Barry and I made amends that evening with our words, but our hearts were divided. As a wife, I felt like I no longer knew my husband. The handsome, energetic man I married was now distracted and tired. The smile that always melted my heart was diminishing and the sparkle in his eyes was gone. He was a shell of his former self. We were drifting apart…all in the name of doing God’s work.
Things got worse very quickly. The way in which our senior pastor spoke to me left me feeling completely misunderstood and humiliated. That conversation was followed up with several meetings with Barry, myself and any one of the pastors. Somehow everyone became involved in our life. People that I would have never spoken to about such intimate details of my marriage had full knowledge of what was going on. It angered me to no end that our group of pastors had no value for privacy and they saw no problem with openly discussing the issues of their staff with other staff members or people of the church.
After each meeting Barry and I would come home and be okay for a while. Maybe a day or two and then the misery would sink in again. We were constantly being told that we were the problem. It seemed as though nothing we did would ever be good enough and we were beginning to buckle under the pressure. I would stay awake at night and pray for God to rescue us and then one night….

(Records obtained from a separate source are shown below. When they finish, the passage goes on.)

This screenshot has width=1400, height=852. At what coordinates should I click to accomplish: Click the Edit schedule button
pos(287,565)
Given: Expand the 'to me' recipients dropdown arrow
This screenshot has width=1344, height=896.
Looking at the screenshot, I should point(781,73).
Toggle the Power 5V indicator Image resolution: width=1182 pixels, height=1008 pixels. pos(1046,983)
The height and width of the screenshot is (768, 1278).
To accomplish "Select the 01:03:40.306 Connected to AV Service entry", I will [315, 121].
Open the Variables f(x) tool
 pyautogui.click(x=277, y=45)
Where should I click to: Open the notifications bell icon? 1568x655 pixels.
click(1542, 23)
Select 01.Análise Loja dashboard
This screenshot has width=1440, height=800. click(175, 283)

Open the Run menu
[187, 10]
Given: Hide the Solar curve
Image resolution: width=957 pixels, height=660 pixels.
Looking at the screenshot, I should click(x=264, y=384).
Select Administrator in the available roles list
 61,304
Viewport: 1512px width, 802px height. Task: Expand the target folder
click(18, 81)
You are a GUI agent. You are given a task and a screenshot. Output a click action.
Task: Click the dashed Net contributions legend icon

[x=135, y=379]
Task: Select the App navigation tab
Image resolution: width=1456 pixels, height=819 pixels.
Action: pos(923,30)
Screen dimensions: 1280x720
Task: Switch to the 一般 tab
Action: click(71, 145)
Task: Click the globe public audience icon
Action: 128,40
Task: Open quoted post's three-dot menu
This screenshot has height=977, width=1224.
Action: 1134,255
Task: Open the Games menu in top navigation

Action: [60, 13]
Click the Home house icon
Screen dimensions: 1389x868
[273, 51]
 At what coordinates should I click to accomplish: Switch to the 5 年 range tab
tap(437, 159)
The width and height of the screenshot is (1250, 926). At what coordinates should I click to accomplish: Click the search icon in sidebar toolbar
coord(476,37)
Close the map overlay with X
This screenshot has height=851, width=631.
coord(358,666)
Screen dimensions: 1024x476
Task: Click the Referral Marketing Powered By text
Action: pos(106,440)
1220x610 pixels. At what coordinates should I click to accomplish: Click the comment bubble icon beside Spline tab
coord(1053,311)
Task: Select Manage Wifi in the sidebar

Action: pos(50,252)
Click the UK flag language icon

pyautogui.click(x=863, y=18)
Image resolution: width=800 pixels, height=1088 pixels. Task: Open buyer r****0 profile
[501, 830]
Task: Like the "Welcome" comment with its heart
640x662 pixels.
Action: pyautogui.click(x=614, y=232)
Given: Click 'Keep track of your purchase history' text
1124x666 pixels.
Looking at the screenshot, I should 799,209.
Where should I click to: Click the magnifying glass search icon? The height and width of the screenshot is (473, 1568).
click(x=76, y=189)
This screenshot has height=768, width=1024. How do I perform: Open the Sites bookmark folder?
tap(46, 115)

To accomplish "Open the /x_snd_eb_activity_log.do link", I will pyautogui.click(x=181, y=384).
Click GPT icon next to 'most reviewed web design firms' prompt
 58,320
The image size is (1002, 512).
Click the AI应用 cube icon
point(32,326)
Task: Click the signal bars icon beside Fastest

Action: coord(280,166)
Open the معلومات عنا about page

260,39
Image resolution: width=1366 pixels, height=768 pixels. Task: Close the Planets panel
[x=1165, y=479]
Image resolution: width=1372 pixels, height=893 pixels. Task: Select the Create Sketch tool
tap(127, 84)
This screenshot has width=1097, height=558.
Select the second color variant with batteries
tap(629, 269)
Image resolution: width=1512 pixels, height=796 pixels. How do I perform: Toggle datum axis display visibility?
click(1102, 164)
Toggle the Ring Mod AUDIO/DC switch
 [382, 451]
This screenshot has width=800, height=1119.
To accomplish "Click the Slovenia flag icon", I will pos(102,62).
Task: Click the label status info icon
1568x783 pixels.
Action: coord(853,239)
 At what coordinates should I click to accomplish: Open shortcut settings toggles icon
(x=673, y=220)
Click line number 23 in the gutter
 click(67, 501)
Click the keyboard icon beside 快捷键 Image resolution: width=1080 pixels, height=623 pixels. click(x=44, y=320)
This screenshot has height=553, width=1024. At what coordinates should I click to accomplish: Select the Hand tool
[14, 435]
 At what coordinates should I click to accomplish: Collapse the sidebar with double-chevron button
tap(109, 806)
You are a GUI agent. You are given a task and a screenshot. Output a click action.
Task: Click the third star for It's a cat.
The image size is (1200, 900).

One night I candidly told God that I couldn’t take it any more. With tears streaming down my face I asked God to either remove us from this damaging situation or to remove me from my marriage. I couldn’t handle it any longer. Barry and I seemed to be striving for something we could never attain under our pastors demanding expectations. My heart was breaking into a thousand pieces. I couldn’t stand the thought of losing my marriage…but even more than that I couldn’t handle losing my relationship with God. I knew if I stayed on staff then I would surely trade in everything of value for my pastor’s empty approval…even my trust and love for God. After all, it seemed as though God was failing me when I needed Him the most.